Monday, September 3, 2012

Back-to-School Show at the Palace – Sept 2, 1964

Remember the summer movie series for kids in Lorain?

Well, here's a Lorain Palace Theater ad for a back-to-school show aimed at kids that ran in the Lorain Journal on Sept. 2, 1964. In the good old days, kids didn't start school until after Labor Day.

Not only did the moviegoing kids get to see six cartoons (which I assume included classic Tom and Jerrys) and a feature, but they also received a nifty pencil box filled with school supplies. All for 40 cents!

It's funny thinking how in the 1960s school supplies used to consist mainly of pencils, paste, scissors, a ruler, maybe a protractor, etc. Now in 2012 (depending on their grade level) elementary school kids in Sheffield Lake also have to bring Kleenex, wipes, hand sanitizers, head phones, and paper towels. (Here's the actual list). Avon Lake's list is even longer, including such things as USB flash drives.

Yessir, times change.

But getting back to that Palace promotion. It seems the feature film was ahead of its time. Interestingly, it was a 1960 Japanese anime film about a monkey, and one of the earliest of that type of film released in this county according to this Wiki entry. To make the film more appealing to audiences for its U.S. release, a soundtrack was prepared featuring the voices of Jonathan Winters, Arnold Stang and Sterling Holloway (the original voice of Winnie-the-Pooh) as well as the singing voice of Frankie Avalon.

Nevertheless the ad is a throwback to simpler times, when kids had a longer summer, and all it took was a cartoon marathon to make them happy.

Hey, Dennis Lamont just informed me that part of Alakazam the Great is on YouTube. It's a random assortment of clips, but you get a pretty good idea of what those Lorain kids sat through 48 years ago at the Palace.

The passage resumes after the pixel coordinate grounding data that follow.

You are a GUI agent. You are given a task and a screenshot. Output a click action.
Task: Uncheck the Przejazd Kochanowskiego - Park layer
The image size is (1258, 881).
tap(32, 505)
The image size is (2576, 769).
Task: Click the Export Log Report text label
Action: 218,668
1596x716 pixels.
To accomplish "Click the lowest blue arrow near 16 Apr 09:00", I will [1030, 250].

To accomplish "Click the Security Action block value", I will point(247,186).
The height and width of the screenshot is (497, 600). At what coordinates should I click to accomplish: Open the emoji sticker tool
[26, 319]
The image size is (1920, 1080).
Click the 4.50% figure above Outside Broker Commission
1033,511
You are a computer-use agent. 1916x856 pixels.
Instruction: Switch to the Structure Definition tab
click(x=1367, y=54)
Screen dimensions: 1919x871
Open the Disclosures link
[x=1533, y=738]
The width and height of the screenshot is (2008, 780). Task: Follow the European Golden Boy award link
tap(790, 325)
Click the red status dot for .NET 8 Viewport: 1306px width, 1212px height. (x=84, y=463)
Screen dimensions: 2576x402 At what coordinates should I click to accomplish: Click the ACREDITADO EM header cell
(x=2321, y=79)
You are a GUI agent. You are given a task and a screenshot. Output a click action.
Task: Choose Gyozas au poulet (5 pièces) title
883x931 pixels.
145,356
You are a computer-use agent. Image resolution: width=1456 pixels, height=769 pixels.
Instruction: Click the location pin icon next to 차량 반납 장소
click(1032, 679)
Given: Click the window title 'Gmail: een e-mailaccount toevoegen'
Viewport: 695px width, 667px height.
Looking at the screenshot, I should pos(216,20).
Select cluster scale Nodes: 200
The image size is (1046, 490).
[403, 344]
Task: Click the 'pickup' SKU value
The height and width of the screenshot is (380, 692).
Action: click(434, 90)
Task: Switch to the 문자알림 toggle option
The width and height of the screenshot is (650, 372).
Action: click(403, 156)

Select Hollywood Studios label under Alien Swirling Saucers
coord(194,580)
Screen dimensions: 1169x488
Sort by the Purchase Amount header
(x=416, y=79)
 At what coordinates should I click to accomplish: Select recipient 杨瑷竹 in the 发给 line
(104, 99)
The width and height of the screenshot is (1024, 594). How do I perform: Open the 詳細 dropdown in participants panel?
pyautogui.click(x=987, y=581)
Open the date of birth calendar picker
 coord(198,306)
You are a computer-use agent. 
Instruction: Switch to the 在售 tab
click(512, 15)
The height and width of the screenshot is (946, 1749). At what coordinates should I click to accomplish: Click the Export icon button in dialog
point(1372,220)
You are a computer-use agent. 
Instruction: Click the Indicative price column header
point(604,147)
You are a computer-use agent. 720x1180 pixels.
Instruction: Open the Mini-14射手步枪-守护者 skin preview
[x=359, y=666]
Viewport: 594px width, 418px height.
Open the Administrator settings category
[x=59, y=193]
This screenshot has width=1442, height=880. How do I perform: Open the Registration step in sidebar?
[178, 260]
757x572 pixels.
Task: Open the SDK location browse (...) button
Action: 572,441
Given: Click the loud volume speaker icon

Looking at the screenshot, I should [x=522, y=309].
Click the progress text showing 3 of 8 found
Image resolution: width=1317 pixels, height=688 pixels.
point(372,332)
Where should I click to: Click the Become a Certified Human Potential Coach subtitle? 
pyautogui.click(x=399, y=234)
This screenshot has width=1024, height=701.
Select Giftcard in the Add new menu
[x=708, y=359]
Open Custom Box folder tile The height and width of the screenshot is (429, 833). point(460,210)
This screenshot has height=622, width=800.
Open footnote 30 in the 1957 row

Sterling Holloway is the narrator, Arnold Stang is the mustachioed Lulipopol, and I believe Jonathan Winters is the pig character.

1 comment:

-Alan D Hopewell said...

I was one of those happy kids at that show! The cartoons and movie were great, the pencil box was cool, but I had to have my older cousin, Todd, explain what the compass and protractor were for.